Return the passage of the club graffiti article below from "But now he faces" up to and including "to keep positive.", copied word for word.

**Source text**
..........

A CLUB owner has left messages to the vandals who scrawled graffiti tags on the front of his business.

Serge Gouraud found the white paint streaks daubed on the entrance of the Don’t Tell Mama club in Kemp Town, Brighton.

The private members’ club in St George’s Road had to close down before the lockdown was introduced in March.

But Serge arrived on Thursday to find the graffiti damage, and was hugely upset.

In a message to the taggers he wrote: “Working so hard to achieve a dream, then this happened. Why?”

His venue is one of many venues in Brighton facing an uncertain future, and he doesn’t expect to be able to reopen any time soon.

Serge said: “It is hard enough to close my club. Opening it was a dream of mine since being a teenager. I’ve been working really hard for four years and built up clientele.

“I walked in on Thursday morning, and the graffiti was all over the window. I was really upset. I’m all for artistic freedom and expression, but this is not artistic.

“It will have a financial impact for my business, but also has an impact on the street and on our city.

“It feels as though most people in Brighton now just live with it, nobody does anything. But it makes the city look uncared for.

“Why do we let it happen?”

Serge said that during the lockdown he has tried to keep positive and improve the business with redecorating inside.

But now he faces the clean up cost.

He said: “We closed a week before lockdown, obviously we were not making any money.

“Since then I’ve been spending most of my time redecorating the club and trying to keep positive.

..........

**Excerpted records**
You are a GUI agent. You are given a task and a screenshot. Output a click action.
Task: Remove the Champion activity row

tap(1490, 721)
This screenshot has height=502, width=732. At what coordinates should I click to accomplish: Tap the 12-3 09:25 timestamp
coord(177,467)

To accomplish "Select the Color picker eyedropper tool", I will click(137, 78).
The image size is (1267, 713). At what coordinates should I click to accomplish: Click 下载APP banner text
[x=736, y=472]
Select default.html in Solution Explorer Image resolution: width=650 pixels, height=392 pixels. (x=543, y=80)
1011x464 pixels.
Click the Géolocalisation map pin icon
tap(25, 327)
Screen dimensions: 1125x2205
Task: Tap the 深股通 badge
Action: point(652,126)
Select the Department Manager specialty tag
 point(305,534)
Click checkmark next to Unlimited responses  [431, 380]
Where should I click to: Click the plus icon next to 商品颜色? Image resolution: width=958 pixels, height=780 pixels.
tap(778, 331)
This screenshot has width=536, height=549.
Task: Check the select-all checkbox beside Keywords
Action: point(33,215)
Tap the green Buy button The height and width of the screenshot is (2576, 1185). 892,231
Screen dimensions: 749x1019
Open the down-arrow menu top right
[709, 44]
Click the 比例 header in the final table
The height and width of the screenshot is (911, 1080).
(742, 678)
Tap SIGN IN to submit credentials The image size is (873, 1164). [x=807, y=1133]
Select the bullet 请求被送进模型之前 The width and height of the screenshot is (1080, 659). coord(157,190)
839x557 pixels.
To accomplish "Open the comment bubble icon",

..........

**Your solution**
But now he faces the clean up cost.

He said: “We closed a week before lockdown, obviously we were not making any money.

“Since then I’ve been spending most of my time redecorating the club and trying to keep positive.